• **ARBEITSANWEISUNG**
Übertragen Sie das nachstehende Material vollständig und zeichengetreu, Zeile für Zeile ohne jede Änderung.

─── AUFGABENDATEN ───

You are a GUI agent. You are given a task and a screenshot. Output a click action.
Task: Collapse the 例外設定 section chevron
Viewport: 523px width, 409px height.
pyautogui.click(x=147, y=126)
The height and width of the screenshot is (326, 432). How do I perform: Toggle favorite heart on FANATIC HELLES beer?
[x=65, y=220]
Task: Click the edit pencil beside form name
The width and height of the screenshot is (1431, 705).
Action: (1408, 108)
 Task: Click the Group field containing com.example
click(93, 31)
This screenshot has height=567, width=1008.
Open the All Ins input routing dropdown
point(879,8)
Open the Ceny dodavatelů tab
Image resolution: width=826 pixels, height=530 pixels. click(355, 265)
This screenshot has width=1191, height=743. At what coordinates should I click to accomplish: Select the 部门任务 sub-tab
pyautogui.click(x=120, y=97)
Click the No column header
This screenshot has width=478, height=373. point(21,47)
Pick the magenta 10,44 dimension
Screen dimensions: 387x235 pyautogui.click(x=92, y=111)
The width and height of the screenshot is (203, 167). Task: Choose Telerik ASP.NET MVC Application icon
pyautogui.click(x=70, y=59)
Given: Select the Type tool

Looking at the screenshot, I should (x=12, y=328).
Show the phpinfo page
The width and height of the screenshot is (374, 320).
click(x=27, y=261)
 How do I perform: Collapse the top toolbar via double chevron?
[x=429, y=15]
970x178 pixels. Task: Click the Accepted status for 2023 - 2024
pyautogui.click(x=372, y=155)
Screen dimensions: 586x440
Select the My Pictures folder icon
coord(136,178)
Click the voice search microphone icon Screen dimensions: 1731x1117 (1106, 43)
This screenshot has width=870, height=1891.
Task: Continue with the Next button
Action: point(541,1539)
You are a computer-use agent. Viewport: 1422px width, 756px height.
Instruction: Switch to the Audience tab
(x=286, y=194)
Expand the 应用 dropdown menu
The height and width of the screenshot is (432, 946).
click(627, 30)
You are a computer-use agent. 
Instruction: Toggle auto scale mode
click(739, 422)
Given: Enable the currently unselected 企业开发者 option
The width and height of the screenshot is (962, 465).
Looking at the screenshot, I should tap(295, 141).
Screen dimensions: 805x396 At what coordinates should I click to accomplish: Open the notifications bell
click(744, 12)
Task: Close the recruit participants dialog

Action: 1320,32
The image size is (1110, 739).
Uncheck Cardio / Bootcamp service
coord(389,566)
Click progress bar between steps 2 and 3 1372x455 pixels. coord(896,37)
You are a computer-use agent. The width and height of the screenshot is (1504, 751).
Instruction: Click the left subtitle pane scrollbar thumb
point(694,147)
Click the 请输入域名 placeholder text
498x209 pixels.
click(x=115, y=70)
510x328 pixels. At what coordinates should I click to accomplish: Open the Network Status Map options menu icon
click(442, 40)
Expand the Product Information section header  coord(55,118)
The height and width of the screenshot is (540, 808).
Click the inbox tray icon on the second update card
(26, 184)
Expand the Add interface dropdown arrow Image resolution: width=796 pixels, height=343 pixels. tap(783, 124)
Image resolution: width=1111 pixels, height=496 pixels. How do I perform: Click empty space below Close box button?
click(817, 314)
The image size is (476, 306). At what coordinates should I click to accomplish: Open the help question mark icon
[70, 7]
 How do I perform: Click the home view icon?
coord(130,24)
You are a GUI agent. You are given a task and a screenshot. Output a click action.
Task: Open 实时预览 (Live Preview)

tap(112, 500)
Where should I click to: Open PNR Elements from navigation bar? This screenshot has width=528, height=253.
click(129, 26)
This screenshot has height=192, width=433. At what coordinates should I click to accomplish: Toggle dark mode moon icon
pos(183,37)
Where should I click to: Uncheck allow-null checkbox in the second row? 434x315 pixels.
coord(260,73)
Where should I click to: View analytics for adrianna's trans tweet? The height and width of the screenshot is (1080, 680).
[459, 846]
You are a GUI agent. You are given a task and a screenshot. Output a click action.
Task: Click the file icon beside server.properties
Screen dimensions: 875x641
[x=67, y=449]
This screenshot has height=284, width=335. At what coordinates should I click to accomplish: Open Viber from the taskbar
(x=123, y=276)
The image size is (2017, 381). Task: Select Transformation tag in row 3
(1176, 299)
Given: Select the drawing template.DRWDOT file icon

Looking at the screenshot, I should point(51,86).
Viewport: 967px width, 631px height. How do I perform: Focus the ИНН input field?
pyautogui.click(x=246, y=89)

───

• **ERGEBNIS DER ÜBUNG**
You are a GUI agent. You are given a task and a screenshot. Output a click action.
Task: Collapse the 例外設定 section chevron
Viewport: 523px width, 409px height.
pyautogui.click(x=147, y=126)
The height and width of the screenshot is (326, 432). How do I perform: Toggle favorite heart on FANATIC HELLES beer?
[x=65, y=220]
Task: Click the edit pencil beside form name
The width and height of the screenshot is (1431, 705).
Action: (1408, 108)
 Task: Click the Group field containing com.example
click(93, 31)
This screenshot has height=567, width=1008.
Open the All Ins input routing dropdown
point(879,8)
Open the Ceny dodavatelů tab
Image resolution: width=826 pixels, height=530 pixels. click(355, 265)
This screenshot has width=1191, height=743. At what coordinates should I click to accomplish: Select the 部门任务 sub-tab
pyautogui.click(x=120, y=97)
Click the No column header
This screenshot has width=478, height=373. point(21,47)
Pick the magenta 10,44 dimension
Screen dimensions: 387x235 pyautogui.click(x=92, y=111)
The width and height of the screenshot is (203, 167). Task: Choose Telerik ASP.NET MVC Application icon
pyautogui.click(x=70, y=59)
Given: Select the Type tool

Looking at the screenshot, I should (x=12, y=328).
Show the phpinfo page
The width and height of the screenshot is (374, 320).
click(x=27, y=261)
 How do I perform: Collapse the top toolbar via double chevron?
[x=429, y=15]
970x178 pixels. Task: Click the Accepted status for 2023 - 2024
pyautogui.click(x=372, y=155)
Screen dimensions: 586x440
Select the My Pictures folder icon
coord(136,178)
Click the voice search microphone icon Screen dimensions: 1731x1117 (1106, 43)
This screenshot has width=870, height=1891.
Task: Continue with the Next button
Action: point(541,1539)
You are a computer-use agent. Viewport: 1422px width, 756px height.
Instruction: Switch to the Audience tab
(x=286, y=194)
Expand the 应用 dropdown menu
The height and width of the screenshot is (432, 946).
click(627, 30)
You are a computer-use agent. 
Instruction: Toggle auto scale mode
click(739, 422)
Given: Enable the currently unselected 企业开发者 option
The width and height of the screenshot is (962, 465).
Looking at the screenshot, I should tap(295, 141).
Screen dimensions: 805x396 At what coordinates should I click to accomplish: Open the notifications bell
click(744, 12)
Task: Close the recruit participants dialog

Action: 1320,32
The image size is (1110, 739).
Uncheck Cardio / Bootcamp service
coord(389,566)
Click progress bar between steps 2 and 3 1372x455 pixels. coord(896,37)
You are a computer-use agent. The width and height of the screenshot is (1504, 751).
Instruction: Click the left subtitle pane scrollbar thumb
point(694,147)
Click the 请输入域名 placeholder text
498x209 pixels.
click(x=115, y=70)
510x328 pixels. At what coordinates should I click to accomplish: Open the Network Status Map options menu icon
click(442, 40)
Expand the Product Information section header  coord(55,118)
The height and width of the screenshot is (540, 808).
Click the inbox tray icon on the second update card
(26, 184)
Expand the Add interface dropdown arrow Image resolution: width=796 pixels, height=343 pixels. tap(783, 124)
Image resolution: width=1111 pixels, height=496 pixels. How do I perform: Click empty space below Close box button?
click(817, 314)
The image size is (476, 306). At what coordinates should I click to accomplish: Open the help question mark icon
[70, 7]
 How do I perform: Click the home view icon?
coord(130,24)
You are a GUI agent. You are given a task and a screenshot. Output a click action.
Task: Open 实时预览 (Live Preview)

tap(112, 500)
Where should I click to: Open PNR Elements from navigation bar? This screenshot has width=528, height=253.
click(129, 26)
This screenshot has height=192, width=433. At what coordinates should I click to accomplish: Toggle dark mode moon icon
pos(183,37)
Where should I click to: Uncheck allow-null checkbox in the second row? 434x315 pixels.
coord(260,73)
Where should I click to: View analytics for adrianna's trans tweet? The height and width of the screenshot is (1080, 680).
[459, 846]
You are a GUI agent. You are given a task and a screenshot. Output a click action.
Task: Click the file icon beside server.properties
Screen dimensions: 875x641
[x=67, y=449]
This screenshot has height=284, width=335. At what coordinates should I click to accomplish: Open Viber from the taskbar
(x=123, y=276)
The image size is (2017, 381). Task: Select Transformation tag in row 3
(1176, 299)
Given: Select the drawing template.DRWDOT file icon

Looking at the screenshot, I should point(51,86).
Viewport: 967px width, 631px height. How do I perform: Focus the ИНН input field?
pyautogui.click(x=246, y=89)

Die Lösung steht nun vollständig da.